= INSTRUCTIONS TO FOLLOW =
Write out again, exactly, the lines of the listing below from the first one through the one that contains "Given: Toggle blue Inspector info button", and no other lines.

┄┄┄┄┄┄

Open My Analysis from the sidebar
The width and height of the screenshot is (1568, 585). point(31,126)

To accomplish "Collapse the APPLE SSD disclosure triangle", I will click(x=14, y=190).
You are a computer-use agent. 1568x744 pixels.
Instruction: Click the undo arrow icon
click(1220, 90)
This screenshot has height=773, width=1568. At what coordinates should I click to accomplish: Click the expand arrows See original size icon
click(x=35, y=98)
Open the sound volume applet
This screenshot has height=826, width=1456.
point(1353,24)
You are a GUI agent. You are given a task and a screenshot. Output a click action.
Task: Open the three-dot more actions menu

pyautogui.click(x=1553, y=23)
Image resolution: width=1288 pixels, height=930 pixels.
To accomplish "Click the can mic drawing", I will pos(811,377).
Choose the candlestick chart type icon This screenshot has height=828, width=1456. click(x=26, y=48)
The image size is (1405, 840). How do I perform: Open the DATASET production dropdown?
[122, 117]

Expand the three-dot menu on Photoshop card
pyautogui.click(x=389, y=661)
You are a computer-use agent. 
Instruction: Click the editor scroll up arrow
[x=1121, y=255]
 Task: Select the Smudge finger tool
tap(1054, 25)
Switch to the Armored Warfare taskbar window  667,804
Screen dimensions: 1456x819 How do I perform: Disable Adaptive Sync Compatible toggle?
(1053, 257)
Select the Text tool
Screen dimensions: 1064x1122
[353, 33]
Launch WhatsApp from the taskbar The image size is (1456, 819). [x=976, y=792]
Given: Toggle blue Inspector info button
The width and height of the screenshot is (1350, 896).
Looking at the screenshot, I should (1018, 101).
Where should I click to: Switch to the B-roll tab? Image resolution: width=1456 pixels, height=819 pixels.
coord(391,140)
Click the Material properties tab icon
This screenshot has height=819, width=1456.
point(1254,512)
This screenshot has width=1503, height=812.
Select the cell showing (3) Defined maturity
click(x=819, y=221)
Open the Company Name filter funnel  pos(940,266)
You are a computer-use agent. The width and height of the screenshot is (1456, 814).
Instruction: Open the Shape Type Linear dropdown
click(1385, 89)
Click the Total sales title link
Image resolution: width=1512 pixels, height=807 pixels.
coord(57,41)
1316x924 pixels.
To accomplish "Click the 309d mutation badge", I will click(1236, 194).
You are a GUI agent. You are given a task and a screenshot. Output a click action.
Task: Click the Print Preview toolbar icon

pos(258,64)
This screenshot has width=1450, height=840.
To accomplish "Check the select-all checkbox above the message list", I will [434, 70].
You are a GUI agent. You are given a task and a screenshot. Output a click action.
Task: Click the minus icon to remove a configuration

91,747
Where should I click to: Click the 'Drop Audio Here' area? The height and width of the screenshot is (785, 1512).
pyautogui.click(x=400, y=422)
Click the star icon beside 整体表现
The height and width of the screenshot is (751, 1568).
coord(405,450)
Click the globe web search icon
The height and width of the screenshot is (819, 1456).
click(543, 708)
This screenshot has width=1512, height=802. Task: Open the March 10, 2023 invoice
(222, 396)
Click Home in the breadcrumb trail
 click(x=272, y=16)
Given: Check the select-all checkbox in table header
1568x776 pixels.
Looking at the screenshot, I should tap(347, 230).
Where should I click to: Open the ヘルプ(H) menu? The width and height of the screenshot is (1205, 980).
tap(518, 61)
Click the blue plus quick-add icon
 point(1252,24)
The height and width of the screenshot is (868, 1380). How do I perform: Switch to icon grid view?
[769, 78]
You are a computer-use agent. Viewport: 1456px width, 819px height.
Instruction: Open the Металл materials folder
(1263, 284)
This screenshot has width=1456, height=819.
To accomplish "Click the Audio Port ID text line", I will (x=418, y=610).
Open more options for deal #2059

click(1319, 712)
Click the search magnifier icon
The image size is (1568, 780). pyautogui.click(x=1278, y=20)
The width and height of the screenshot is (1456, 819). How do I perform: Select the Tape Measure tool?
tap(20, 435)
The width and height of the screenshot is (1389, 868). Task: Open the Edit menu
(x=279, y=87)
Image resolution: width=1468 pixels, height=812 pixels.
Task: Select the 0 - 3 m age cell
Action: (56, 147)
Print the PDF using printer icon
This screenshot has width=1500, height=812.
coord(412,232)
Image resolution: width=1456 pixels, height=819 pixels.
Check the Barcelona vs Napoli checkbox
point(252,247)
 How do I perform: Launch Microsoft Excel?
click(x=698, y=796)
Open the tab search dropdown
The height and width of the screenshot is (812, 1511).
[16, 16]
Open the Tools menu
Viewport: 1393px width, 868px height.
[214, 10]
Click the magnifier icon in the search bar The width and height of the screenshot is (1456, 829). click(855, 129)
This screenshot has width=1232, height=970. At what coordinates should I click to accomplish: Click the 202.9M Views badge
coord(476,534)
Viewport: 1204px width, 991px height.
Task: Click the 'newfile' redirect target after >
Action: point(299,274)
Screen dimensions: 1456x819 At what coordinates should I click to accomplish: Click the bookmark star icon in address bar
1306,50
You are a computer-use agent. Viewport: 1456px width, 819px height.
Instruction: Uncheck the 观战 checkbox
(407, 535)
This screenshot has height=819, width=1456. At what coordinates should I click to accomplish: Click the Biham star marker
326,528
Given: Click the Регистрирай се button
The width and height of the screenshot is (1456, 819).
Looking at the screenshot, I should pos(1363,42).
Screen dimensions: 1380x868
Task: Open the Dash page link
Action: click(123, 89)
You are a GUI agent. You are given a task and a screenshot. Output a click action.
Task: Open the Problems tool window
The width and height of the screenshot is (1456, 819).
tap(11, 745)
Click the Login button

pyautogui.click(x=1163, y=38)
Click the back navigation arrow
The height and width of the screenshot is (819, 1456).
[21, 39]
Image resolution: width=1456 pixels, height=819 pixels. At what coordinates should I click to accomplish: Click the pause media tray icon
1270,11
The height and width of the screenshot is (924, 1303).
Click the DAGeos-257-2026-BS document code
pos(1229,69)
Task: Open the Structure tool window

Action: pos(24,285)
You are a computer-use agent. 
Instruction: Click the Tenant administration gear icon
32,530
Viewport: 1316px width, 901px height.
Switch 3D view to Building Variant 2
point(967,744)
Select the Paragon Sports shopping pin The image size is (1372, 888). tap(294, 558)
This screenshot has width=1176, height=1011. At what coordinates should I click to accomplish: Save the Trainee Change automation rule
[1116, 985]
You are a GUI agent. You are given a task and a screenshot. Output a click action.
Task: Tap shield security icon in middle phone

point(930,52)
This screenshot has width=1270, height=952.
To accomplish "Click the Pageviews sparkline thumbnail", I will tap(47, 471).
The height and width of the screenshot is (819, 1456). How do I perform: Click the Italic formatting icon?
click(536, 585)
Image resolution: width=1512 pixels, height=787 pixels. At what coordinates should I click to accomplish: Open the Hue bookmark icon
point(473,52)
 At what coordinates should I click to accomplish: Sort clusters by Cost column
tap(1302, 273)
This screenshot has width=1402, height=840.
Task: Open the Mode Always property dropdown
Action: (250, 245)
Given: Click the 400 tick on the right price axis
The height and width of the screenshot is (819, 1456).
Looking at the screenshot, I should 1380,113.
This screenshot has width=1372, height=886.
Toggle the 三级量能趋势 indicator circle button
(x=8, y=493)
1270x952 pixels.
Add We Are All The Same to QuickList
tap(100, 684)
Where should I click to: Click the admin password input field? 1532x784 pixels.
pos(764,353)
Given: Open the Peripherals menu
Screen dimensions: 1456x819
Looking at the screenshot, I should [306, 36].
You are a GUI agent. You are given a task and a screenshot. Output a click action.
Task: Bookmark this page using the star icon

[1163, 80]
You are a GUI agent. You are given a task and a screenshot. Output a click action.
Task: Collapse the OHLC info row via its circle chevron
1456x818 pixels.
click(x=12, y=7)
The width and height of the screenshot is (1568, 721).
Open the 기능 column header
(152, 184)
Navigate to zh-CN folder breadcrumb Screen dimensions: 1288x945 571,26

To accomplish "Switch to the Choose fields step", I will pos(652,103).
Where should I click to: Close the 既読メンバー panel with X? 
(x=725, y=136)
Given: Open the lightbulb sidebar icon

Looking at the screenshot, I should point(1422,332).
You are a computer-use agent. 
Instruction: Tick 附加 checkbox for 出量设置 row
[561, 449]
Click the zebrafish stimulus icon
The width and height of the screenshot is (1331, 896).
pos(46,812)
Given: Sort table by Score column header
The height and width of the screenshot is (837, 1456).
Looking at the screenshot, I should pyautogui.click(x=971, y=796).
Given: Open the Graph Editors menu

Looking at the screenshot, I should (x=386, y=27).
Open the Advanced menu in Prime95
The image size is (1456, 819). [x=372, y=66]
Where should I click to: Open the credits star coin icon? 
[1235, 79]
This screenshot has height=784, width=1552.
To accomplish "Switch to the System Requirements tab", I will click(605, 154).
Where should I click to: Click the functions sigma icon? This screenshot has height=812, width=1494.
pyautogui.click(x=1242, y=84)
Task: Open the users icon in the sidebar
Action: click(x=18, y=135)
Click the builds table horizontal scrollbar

┄┄┄┄┄┄

= WRITTEN REPLY =
Open My Analysis from the sidebar
The width and height of the screenshot is (1568, 585). point(31,126)

To accomplish "Collapse the APPLE SSD disclosure triangle", I will click(x=14, y=190).
You are a computer-use agent. 1568x744 pixels.
Instruction: Click the undo arrow icon
click(1220, 90)
This screenshot has height=773, width=1568. At what coordinates should I click to accomplish: Click the expand arrows See original size icon
click(x=35, y=98)
Open the sound volume applet
This screenshot has height=826, width=1456.
point(1353,24)
You are a GUI agent. You are given a task and a screenshot. Output a click action.
Task: Open the three-dot more actions menu

pyautogui.click(x=1553, y=23)
Image resolution: width=1288 pixels, height=930 pixels.
To accomplish "Click the can mic drawing", I will pos(811,377).
Choose the candlestick chart type icon This screenshot has height=828, width=1456. click(x=26, y=48)
The image size is (1405, 840). How do I perform: Open the DATASET production dropdown?
[122, 117]

Expand the three-dot menu on Photoshop card
pyautogui.click(x=389, y=661)
You are a computer-use agent. 
Instruction: Click the editor scroll up arrow
[x=1121, y=255]
 Task: Select the Smudge finger tool
tap(1054, 25)
Switch to the Armored Warfare taskbar window  667,804
Screen dimensions: 1456x819 How do I perform: Disable Adaptive Sync Compatible toggle?
(1053, 257)
Select the Text tool
Screen dimensions: 1064x1122
[353, 33]
Launch WhatsApp from the taskbar The image size is (1456, 819). [x=976, y=792]
Given: Toggle blue Inspector info button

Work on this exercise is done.